Впервые за многие годы я кричу.
Металл медленно выскальзывает, прежде чем снова вонзиться в меня. Падает еще одна слеза, стекая по моей щеке и оставляя после себя доказательство моей слабости. Затем, я понимаю, темнота не пугает меня; она зовет меня. Я всегда отталкиваю ее, но, может быть, мне следует принять часть ее, ровно настолько, чтобы заглушить жгучую боль. Может быть, достаточно, чтобы вытолкнуть этого монстра из моего сна и вернуть его туда, где ему самое место.
Я сжимаю зубы и шиплю, когда нож снова вынимается, оставляя за собой огненный след. Я тянусь глубоко внутрь, не в силах дотронуться до тлеющего во мне уголка света, но ожерелье не сдерживает тьму. Я хватаюсь за него, позволяя шепоту стать громче.
Глубины ее поднимаются, ползут по моим венам, когда боль в груди начинает затихать. Я позволяю проникнуть лишь небольшому количеству тьмы, заставляя мои глаза открыться в тот момент, когда я отпускаю ее. Она вылетает из моих рук, когда я поднимаю их перед собой.

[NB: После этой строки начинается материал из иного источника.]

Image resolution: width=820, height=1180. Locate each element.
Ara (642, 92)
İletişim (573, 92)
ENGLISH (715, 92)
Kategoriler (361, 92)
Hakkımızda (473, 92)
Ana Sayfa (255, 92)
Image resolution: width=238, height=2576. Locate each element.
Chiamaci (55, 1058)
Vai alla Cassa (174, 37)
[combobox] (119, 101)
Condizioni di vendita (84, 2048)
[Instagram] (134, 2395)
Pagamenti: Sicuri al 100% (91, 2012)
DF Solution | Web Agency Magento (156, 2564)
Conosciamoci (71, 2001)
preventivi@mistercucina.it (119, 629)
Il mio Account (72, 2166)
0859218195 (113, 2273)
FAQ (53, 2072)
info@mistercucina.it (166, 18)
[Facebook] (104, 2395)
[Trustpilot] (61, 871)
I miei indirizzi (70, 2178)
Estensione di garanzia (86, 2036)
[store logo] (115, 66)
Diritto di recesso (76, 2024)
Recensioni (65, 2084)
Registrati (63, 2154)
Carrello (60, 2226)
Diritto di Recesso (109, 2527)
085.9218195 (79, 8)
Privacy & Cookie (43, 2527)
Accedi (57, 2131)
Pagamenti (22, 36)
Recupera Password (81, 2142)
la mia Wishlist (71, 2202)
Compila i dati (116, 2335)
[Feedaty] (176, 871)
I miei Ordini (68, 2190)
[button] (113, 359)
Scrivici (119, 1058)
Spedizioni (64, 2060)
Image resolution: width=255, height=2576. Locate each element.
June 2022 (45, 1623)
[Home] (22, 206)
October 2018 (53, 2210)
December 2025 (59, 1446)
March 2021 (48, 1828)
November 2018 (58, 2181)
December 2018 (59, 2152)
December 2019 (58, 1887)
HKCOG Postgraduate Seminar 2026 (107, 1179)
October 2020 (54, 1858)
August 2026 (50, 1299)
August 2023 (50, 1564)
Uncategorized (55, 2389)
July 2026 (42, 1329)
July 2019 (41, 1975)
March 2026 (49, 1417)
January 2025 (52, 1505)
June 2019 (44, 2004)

Леденящий экстаз захлестывает меня, когда я уничтожаю фантом передо мной и каждый последний след его теней из моего разума.
ГЛАВА ДВАДЦАТЬ ЧЕТВЕРТАЯ
Дрейвен
Я откидываюсь назад, опираясь на руки, глядя на лес, простирающийся под полуночным небом. Мои ноги свисают с края крыши, когда проносится ветер, окутывая меня свежим ароматом сосны. Лунный свет пробивается сквозь небольшие просветы в облаках, создавая лишь слабое подобие света. Крыша здесь — мое священное место. Это место, куда никто никогда не заходит, где я могу дышать в успокаивающей тишине.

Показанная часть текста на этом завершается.